- Document Number: N4201
- Date: 2014-08-20
- Programming Language C++, Library Evolution Working Group
- Reply-to: Matthew Fioravante fmatthew5876@gmail.com

The latest draft, reference header, and links to past discussions on Github:

This proposal adds support for a few mnemonics which are useful for low level code which has to manually align blocks of memory. It also adds two new alignment casts, which allow safe alignment up or down conversions between differently typed pointers.

This proposal was originally a small part of [N3864] but has been broken out as it is somewhat unrelated to the core purpose of that paper.

This proposal is intended for a C++ Technical Specification.

This proposal is a pure library extension.
It does not require any changes in the core language and
does not depend on any other library extensions.
The proposal is composed entirely of free functions. The
proposed functions are added to the `<memory>`

header.
No new headers are introduced and the implementations
of these functions on common modern platforms are trivial.

Manually aligning blocks of memory is an operation often required in low level applications such as memory allocators, simd code, device drivers, compression routines, encryption, and binary IO.
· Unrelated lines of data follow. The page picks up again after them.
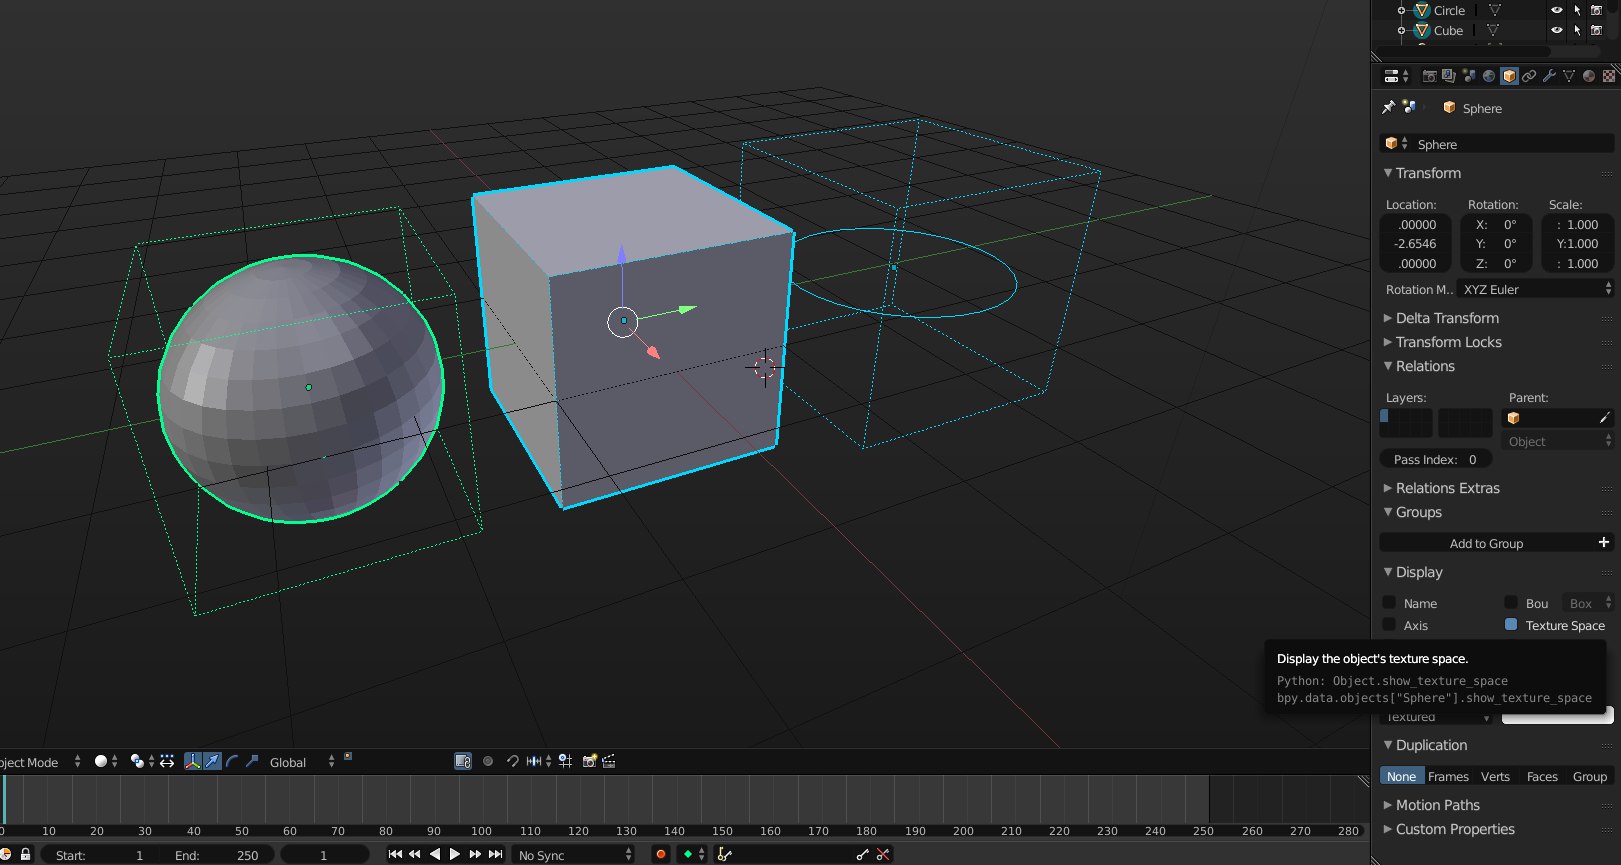Select the Verts duplication option
1621x865 pixels.
coord(1495,776)
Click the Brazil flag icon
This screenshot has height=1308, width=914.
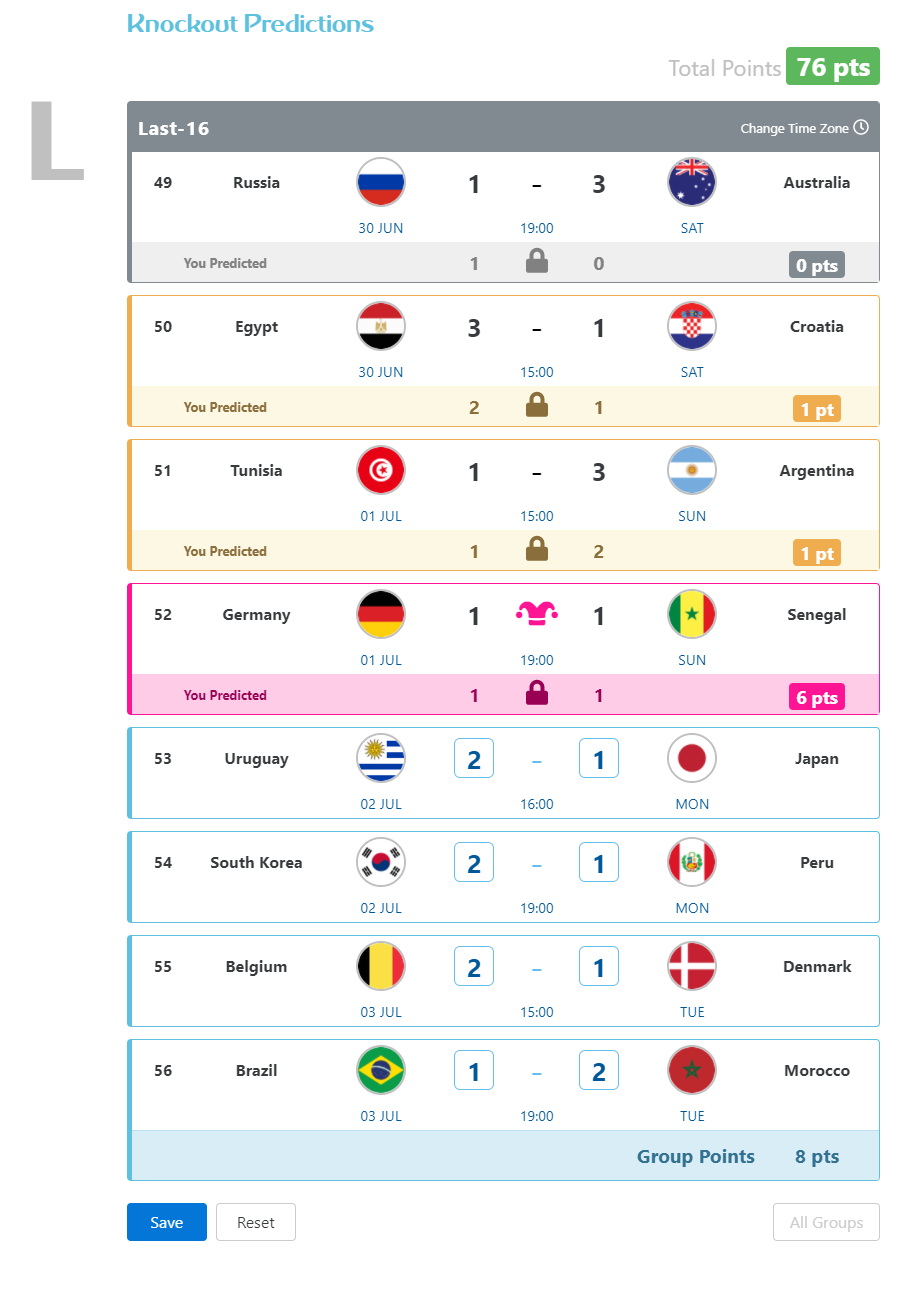pos(381,1071)
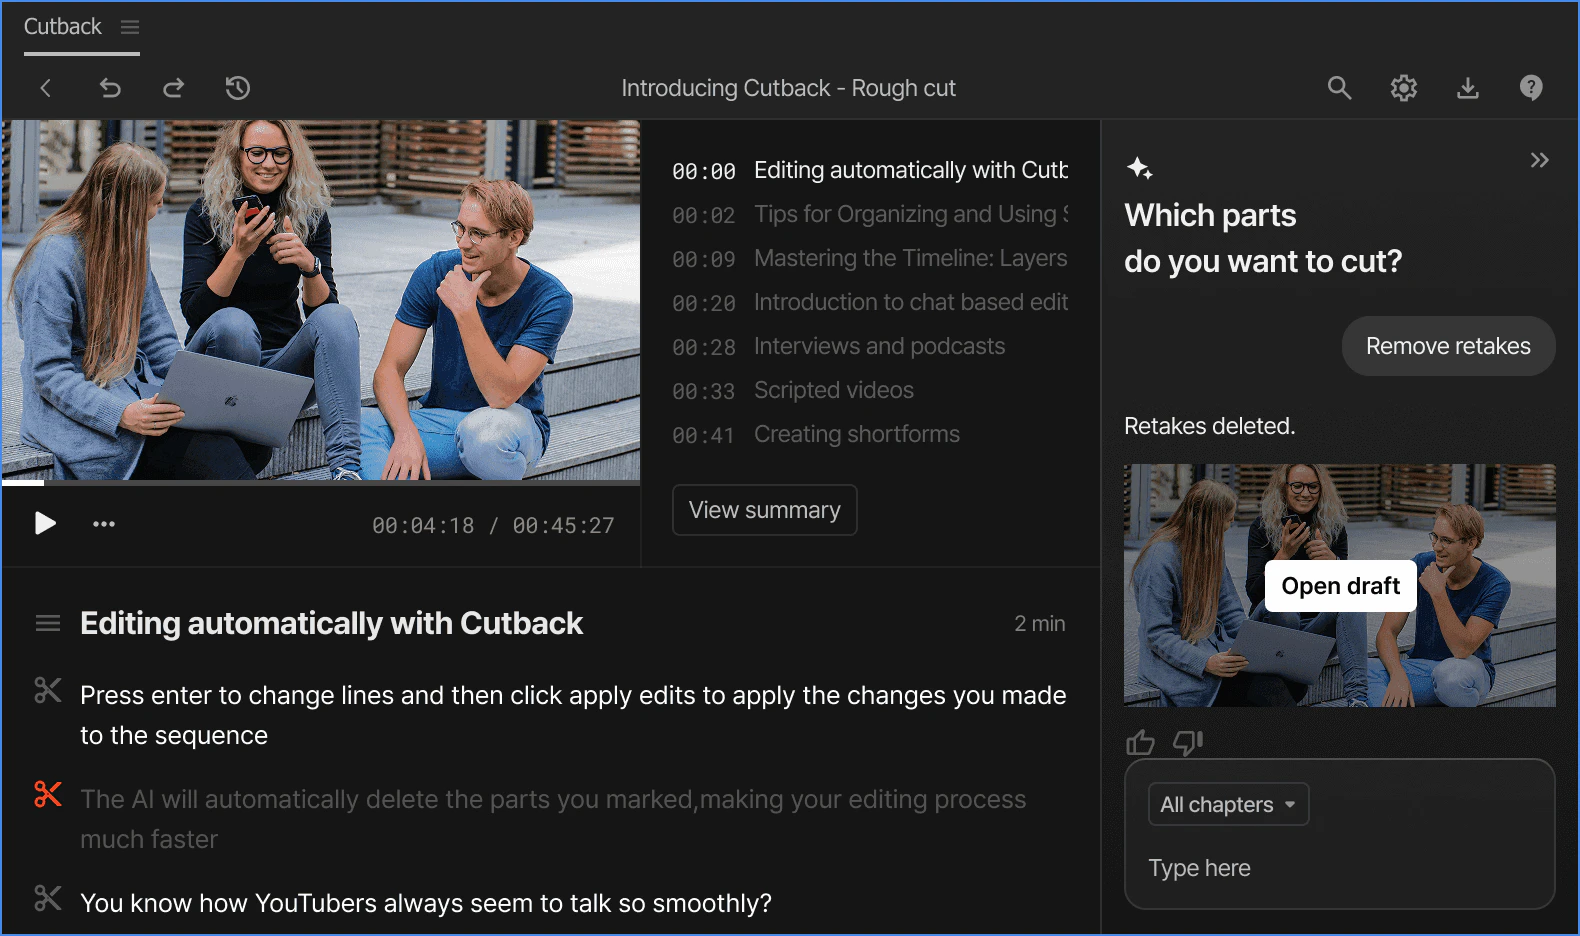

The operations `is_aligned()`

, `align_up()`

, and `align_down()`

are commonly re-implemented over and over again as macros in C and/or
inline template functions in C++.

We propose to standardize these 3 simple mnemonics for the following reasons:

- They are fundamental low level building blocks which are universally applicable to a wide variety of domains.
- There are many applications which could take advantage of these functions today.
- By providing standard library implementations, users do not have to google, write, test, and maintain their own when they need them.
- These are so trivial to implement on most platforms that the an example implementation is included in this paper.
- Implementation-defined behaviors allow implementors to provide deeper access into platform specific memory model.

We currently have `std::align`

in the standard for doing alignment calculations.
The function `std::align`

has one specific use case, that is to carve out an aligned buffer of a known size within a larger buffer.
In order to use `std::align`

, the user must a priori know the size of the aligned buffer
they require. Unfortunately in some use cases, even calculating the size of this buffer
as an input to `std::align`

itself requires doing alignment calculations.
Consider the following example of using aligned SIMD registers to process a memory buffer.
The alignment calculations here cannot be done with `std::align`

.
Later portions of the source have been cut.